Neutropenic again after day 14 of chemo so back off to the hospital for another fortnight of crap food and cynical old men moaning about the NHS.
My next chemo was going to be cycle 3, after which I was going to have another CT scan to see if the tumours in my lungs had changed. Reduced 50% or more = Excellent, Reduced some = good, No Change = Bad, Grown = Really shite !!!!.
But I didn't need to wait for a 3rd cycle or a CT scan. A simple chest X-Ray revealed the news was Really shite. The tumours in both lungs are growing, the Doxurubicin wasn't working.
Ok, deep breath. What now?
We're changing to Ifosfamide, more side effects than Dox and a 3 day stint in hospital every cycle. 3 or 4 cycles if I can handle it. If that doesn't do anything it's off to the Marsden to see what they can do, but the outlooks not good. 6 months or so unless we have a miracle.
So talk now cannot skip over the T word. I am now terminal.
Surprisingly it only took me and the wife a little while to get over the grief and blubbering until we could formulate sentences and discuss the future. At the moment, together we are both amazingly strong and are planning for 2 possible outcomes but, only hoping for one. However, alone we are both devastated and frightened.
Typically the news was broken to us just before the Holiday weekend when my Onc was off for a week. All those initial questions that you forget to ask will be building up until Tuesday.
The positivity of friends and family is amazing. I'm not sure I should let on to too many people about my bad news in case that changes to despair.

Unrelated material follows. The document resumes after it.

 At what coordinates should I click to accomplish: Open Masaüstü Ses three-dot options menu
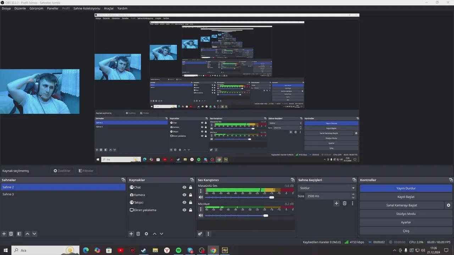click(201, 191)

Anyway more to follow I'm sure.
Peace
Dave
ps .Anybody know anything about Trabectedin
FormerMember
Everyone in the world is terminal and the docs sometimes think they have some crystal ball that gives time lines. Well, no they don't. Sometimes they get it right and many times wrong. You still have options and hence there is some hope of at least slowing it down to a crawl. Have they said 'no surgery' to you? Well, whichever treatment you receive I hope it is what you and your wife hope it to be and I send support and (((hugs))).
Blimey Dave - how awful. I'm so sorry to hear that. You and Mrs Dave sound like such a good team together, I really hope this next reatment helps and gives you a good summer together.
Just started reading your blog when I got your terrible T news. I have been diagnosed with exactly the same as yourself and also have secondary spread to the lungs. My initial tumour was in groin/pelvis area. Lung has filled with fluid twice and has to be drained although this time they will do the talc procedure. New chemo due to start this week.
Anyway I have always maintained a positive attitude as even after all I've been through I still do not feel unwell! Looking at starting mistletoe injections soon which are good for your immunity and fight cancer cells. Trying alternative medicines stimulates thought and gives a feel good factor. Also Reading Lance Armstrong autobiography "its not about the bike" which is an excellent read especially in hospital.
Chin up and positive thoughts will hopefully reverse the T diagnosis.